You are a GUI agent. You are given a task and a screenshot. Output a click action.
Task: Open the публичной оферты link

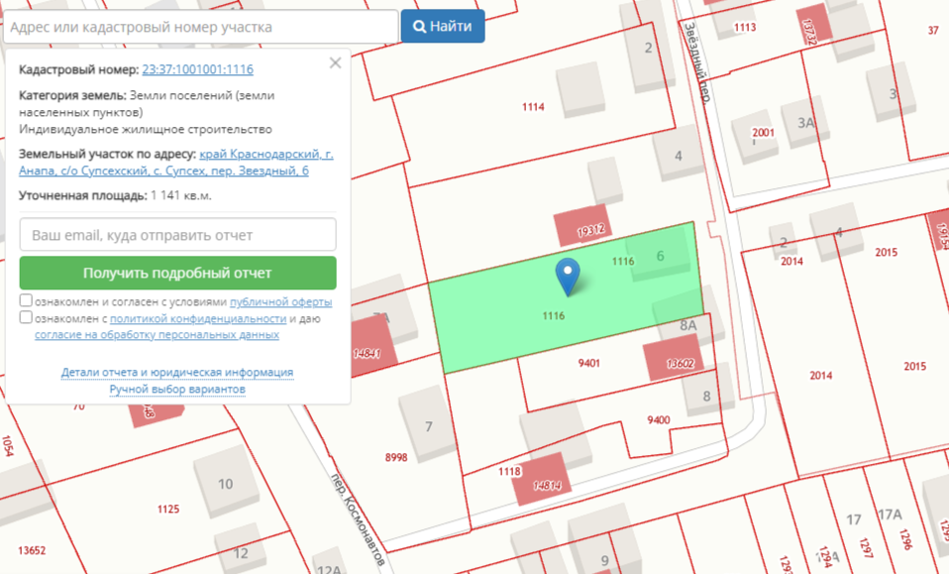pyautogui.click(x=280, y=302)
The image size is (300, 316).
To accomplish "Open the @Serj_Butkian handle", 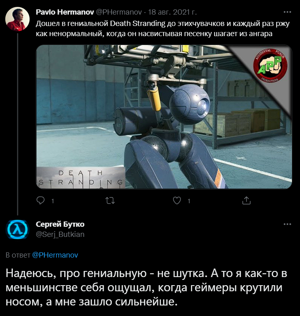I will pyautogui.click(x=60, y=234).

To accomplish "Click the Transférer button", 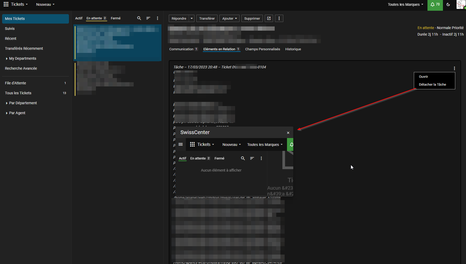I will tap(207, 18).
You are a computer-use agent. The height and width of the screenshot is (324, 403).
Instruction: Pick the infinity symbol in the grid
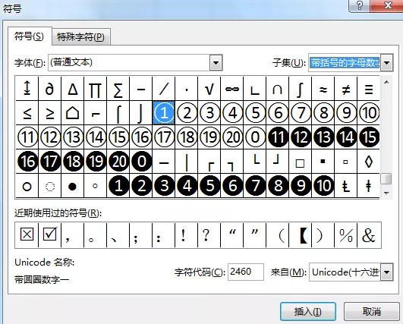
+---+
Prompt:
Each line with "screenshot" in it must be identified and copied from the material.

Written reply:
You are a GUI agent. You are given a task and a screenshot. Output a click action.
You are a computer-use agent. The height and width of the screenshot is (324, 403).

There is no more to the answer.